Your task
If a line in the listing below includes the word "computer", pick it out.

Provided information
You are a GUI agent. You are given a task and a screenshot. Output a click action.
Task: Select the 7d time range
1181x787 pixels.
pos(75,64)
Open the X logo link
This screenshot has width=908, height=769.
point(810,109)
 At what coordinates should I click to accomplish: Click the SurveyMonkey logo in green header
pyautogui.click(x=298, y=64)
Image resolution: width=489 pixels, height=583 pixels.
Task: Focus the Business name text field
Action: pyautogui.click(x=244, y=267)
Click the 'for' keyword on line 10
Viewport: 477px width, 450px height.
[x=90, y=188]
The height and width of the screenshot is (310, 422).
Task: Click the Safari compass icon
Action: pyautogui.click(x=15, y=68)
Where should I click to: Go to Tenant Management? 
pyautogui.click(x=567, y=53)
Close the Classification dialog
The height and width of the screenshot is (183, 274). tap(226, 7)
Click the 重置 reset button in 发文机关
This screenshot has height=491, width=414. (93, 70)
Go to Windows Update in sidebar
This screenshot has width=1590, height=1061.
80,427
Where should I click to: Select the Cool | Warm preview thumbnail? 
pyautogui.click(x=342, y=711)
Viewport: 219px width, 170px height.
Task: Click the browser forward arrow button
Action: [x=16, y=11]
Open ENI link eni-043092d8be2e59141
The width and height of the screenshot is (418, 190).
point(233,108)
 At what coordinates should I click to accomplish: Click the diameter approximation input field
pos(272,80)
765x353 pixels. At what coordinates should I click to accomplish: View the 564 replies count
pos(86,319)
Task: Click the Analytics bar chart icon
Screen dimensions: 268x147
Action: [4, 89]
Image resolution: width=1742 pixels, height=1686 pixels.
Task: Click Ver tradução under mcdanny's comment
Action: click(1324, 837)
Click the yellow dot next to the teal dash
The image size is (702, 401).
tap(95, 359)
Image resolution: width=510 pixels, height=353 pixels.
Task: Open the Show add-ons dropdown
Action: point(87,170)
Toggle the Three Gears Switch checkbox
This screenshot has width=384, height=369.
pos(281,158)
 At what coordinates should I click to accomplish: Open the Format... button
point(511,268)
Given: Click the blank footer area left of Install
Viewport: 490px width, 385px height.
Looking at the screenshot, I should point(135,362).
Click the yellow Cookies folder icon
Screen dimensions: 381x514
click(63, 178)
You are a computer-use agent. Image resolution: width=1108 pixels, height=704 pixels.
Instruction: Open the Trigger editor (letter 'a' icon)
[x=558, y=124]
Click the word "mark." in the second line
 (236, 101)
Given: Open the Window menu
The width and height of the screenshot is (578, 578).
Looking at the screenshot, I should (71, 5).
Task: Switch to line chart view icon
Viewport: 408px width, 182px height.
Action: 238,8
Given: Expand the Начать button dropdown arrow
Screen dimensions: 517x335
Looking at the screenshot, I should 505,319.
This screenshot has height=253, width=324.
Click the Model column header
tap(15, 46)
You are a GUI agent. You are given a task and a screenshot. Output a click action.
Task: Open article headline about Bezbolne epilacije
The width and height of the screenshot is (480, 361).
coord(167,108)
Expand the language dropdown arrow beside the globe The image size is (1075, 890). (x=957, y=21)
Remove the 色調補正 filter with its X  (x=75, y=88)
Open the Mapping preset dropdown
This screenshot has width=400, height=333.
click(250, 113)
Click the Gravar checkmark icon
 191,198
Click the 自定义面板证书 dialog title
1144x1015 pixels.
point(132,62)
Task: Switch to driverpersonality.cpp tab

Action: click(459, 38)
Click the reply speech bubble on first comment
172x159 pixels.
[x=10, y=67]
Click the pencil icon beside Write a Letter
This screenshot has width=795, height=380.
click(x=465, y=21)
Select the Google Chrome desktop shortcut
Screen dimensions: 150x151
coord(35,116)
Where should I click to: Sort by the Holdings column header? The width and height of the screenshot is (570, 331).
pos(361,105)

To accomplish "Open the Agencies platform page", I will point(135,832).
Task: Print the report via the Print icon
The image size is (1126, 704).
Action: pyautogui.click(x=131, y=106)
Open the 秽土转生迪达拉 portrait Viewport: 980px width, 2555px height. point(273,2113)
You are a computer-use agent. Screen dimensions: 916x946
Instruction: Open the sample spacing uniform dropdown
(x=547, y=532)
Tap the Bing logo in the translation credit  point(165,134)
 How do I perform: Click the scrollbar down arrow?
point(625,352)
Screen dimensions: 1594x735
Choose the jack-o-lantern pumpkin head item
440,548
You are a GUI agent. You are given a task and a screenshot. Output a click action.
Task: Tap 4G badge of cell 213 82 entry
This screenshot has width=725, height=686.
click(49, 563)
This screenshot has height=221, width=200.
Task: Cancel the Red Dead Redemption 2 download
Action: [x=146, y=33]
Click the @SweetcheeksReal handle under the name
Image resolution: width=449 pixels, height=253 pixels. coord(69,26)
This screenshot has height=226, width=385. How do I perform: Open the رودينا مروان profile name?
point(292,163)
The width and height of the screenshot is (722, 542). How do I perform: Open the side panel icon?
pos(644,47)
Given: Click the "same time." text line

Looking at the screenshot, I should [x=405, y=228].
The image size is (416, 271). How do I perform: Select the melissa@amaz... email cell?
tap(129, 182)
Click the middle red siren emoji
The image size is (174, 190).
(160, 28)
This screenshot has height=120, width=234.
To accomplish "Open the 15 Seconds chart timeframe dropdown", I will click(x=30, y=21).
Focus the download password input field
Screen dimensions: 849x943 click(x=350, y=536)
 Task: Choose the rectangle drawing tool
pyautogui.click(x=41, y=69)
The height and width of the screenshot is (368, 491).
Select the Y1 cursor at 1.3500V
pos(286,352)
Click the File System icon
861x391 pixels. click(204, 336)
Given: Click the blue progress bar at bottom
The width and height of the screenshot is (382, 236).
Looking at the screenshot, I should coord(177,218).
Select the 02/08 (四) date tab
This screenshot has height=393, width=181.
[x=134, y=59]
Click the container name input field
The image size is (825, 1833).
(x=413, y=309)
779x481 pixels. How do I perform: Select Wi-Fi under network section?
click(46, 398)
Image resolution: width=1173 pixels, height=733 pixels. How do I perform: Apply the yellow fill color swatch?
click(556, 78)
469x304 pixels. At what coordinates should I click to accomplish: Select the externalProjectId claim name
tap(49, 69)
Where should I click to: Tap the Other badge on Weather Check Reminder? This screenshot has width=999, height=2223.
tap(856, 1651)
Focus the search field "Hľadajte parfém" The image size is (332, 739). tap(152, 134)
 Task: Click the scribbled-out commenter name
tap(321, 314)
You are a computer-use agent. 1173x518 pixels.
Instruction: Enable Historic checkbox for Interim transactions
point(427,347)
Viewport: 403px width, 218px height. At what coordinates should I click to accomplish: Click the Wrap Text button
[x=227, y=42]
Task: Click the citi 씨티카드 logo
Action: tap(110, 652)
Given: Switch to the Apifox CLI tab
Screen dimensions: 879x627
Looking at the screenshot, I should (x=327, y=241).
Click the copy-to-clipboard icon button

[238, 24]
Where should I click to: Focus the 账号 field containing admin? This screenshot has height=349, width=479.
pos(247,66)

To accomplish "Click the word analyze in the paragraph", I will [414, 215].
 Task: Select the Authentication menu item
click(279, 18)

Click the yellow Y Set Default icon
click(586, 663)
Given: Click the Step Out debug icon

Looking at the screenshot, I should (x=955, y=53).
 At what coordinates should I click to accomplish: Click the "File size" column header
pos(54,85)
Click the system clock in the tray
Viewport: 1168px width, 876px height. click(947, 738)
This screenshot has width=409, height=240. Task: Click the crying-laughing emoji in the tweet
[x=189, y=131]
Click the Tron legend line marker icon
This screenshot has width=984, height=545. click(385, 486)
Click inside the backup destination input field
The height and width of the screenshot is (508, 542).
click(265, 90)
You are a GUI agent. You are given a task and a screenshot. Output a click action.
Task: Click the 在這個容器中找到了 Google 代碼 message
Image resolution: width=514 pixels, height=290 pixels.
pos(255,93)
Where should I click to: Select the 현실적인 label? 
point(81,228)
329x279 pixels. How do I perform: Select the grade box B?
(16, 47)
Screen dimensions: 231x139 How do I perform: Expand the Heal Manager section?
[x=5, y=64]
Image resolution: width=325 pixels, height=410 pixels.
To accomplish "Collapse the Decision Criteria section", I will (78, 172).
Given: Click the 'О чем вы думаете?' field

Final answer
You are a computer-use agent. Image resolution: width=1108 pixels, height=704 pixels.
You are a computer-use agent. Screen dimensions: 916x946
You are a computer-use agent. 1173x518 pixels.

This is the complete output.